◆ Task
Output each entry verbatim.

Stored data:
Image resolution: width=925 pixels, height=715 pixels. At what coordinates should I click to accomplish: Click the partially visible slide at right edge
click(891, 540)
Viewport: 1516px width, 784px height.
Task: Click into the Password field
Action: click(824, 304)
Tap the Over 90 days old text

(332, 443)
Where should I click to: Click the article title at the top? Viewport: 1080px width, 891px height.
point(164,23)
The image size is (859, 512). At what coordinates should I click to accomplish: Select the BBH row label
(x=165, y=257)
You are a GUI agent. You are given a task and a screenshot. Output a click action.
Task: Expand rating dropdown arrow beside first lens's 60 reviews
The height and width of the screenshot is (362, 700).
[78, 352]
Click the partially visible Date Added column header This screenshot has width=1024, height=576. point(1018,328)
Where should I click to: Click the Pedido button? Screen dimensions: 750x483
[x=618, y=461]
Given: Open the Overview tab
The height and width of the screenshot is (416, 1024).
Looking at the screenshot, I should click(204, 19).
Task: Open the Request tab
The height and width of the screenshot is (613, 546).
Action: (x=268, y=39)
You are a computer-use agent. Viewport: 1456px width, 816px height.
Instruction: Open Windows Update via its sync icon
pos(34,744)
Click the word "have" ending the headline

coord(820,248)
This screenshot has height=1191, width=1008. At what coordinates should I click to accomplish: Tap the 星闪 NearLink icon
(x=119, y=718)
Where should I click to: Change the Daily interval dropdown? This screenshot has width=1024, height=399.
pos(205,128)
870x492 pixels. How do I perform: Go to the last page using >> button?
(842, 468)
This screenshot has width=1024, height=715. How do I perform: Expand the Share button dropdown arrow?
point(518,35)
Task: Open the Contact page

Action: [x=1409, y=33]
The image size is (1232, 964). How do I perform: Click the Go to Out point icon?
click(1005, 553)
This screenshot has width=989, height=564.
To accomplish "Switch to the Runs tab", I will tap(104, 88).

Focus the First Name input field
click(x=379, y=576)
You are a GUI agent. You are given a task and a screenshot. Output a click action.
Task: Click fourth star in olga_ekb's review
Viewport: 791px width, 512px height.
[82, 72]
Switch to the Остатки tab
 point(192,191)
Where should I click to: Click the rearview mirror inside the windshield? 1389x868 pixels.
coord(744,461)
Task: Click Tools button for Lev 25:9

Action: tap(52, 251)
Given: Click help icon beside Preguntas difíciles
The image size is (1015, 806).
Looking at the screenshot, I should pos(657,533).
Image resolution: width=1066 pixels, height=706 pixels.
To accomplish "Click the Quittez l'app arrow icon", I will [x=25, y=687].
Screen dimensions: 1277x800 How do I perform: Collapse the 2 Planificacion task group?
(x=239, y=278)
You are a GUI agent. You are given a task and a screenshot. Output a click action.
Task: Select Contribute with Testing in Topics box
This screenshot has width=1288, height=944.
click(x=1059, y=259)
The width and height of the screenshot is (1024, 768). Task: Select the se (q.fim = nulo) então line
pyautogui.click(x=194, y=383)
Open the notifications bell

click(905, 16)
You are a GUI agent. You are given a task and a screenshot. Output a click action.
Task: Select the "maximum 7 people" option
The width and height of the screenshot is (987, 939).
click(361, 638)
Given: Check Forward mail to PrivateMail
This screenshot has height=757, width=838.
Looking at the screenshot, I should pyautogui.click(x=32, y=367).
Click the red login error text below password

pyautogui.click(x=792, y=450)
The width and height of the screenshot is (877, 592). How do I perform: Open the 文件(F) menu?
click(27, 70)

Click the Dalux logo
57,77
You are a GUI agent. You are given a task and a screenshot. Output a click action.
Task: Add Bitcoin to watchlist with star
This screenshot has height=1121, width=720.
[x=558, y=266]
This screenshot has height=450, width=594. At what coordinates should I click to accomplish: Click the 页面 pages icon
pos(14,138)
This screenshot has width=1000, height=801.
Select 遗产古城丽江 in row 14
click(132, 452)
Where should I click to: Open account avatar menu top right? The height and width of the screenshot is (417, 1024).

◆ Task solution
Image resolution: width=925 pixels, height=715 pixels. At what coordinates should I click to accomplish: Click the partially visible slide at right edge
click(891, 540)
Viewport: 1516px width, 784px height.
Task: Click into the Password field
Action: click(824, 304)
Tap the Over 90 days old text

(332, 443)
Where should I click to: Click the article title at the top? Viewport: 1080px width, 891px height.
point(164,23)
The image size is (859, 512). At what coordinates should I click to accomplish: Select the BBH row label
(x=165, y=257)
You are a GUI agent. You are given a task and a screenshot. Output a click action.
Task: Expand rating dropdown arrow beside first lens's 60 reviews
The height and width of the screenshot is (362, 700).
[78, 352]
Click the partially visible Date Added column header This screenshot has width=1024, height=576. point(1018,328)
Where should I click to: Click the Pedido button? Screen dimensions: 750x483
[x=618, y=461]
Given: Open the Overview tab
The height and width of the screenshot is (416, 1024).
Looking at the screenshot, I should click(204, 19).
Task: Open the Request tab
The height and width of the screenshot is (613, 546).
Action: (x=268, y=39)
You are a computer-use agent. Viewport: 1456px width, 816px height.
Instruction: Open Windows Update via its sync icon
pos(34,744)
Click the word "have" ending the headline

coord(820,248)
This screenshot has height=1191, width=1008. At what coordinates should I click to accomplish: Tap the 星闪 NearLink icon
(x=119, y=718)
Where should I click to: Change the Daily interval dropdown? This screenshot has width=1024, height=399.
pos(205,128)
870x492 pixels. How do I perform: Go to the last page using >> button?
(842, 468)
This screenshot has width=1024, height=715. How do I perform: Expand the Share button dropdown arrow?
point(518,35)
Task: Open the Contact page

Action: [x=1409, y=33]
The image size is (1232, 964). How do I perform: Click the Go to Out point icon?
click(1005, 553)
This screenshot has width=989, height=564.
To accomplish "Switch to the Runs tab", I will tap(104, 88).

Focus the First Name input field
click(x=379, y=576)
You are a GUI agent. You are given a task and a screenshot. Output a click action.
Task: Click fourth star in olga_ekb's review
Viewport: 791px width, 512px height.
[82, 72]
Switch to the Остатки tab
 point(192,191)
Where should I click to: Click the rearview mirror inside the windshield? 1389x868 pixels.
coord(744,461)
Task: Click Tools button for Lev 25:9

Action: tap(52, 251)
Given: Click help icon beside Preguntas difíciles
The image size is (1015, 806).
Looking at the screenshot, I should pos(657,533).
Image resolution: width=1066 pixels, height=706 pixels.
To accomplish "Click the Quittez l'app arrow icon", I will [x=25, y=687].
Screen dimensions: 1277x800 How do I perform: Collapse the 2 Planificacion task group?
(x=239, y=278)
You are a GUI agent. You are given a task and a screenshot. Output a click action.
Task: Select Contribute with Testing in Topics box
This screenshot has width=1288, height=944.
click(x=1059, y=259)
The width and height of the screenshot is (1024, 768). Task: Select the se (q.fim = nulo) então line
pyautogui.click(x=194, y=383)
Open the notifications bell

click(905, 16)
You are a GUI agent. You are given a task and a screenshot. Output a click action.
Task: Select the "maximum 7 people" option
The width and height of the screenshot is (987, 939).
click(361, 638)
Given: Check Forward mail to PrivateMail
This screenshot has height=757, width=838.
Looking at the screenshot, I should pyautogui.click(x=32, y=367).
Click the red login error text below password

pyautogui.click(x=792, y=450)
The width and height of the screenshot is (877, 592). How do I perform: Open the 文件(F) menu?
click(27, 70)

Click the Dalux logo
57,77
You are a GUI agent. You are given a task and a screenshot. Output a click action.
Task: Add Bitcoin to watchlist with star
This screenshot has height=1121, width=720.
[x=558, y=266]
This screenshot has height=450, width=594. At what coordinates should I click to accomplish: Click the 页面 pages icon
pos(14,138)
This screenshot has width=1000, height=801.
Select 遗产古城丽江 in row 14
click(132, 452)
Where should I click to: Open account avatar menu top right? The height and width of the screenshot is (417, 1024).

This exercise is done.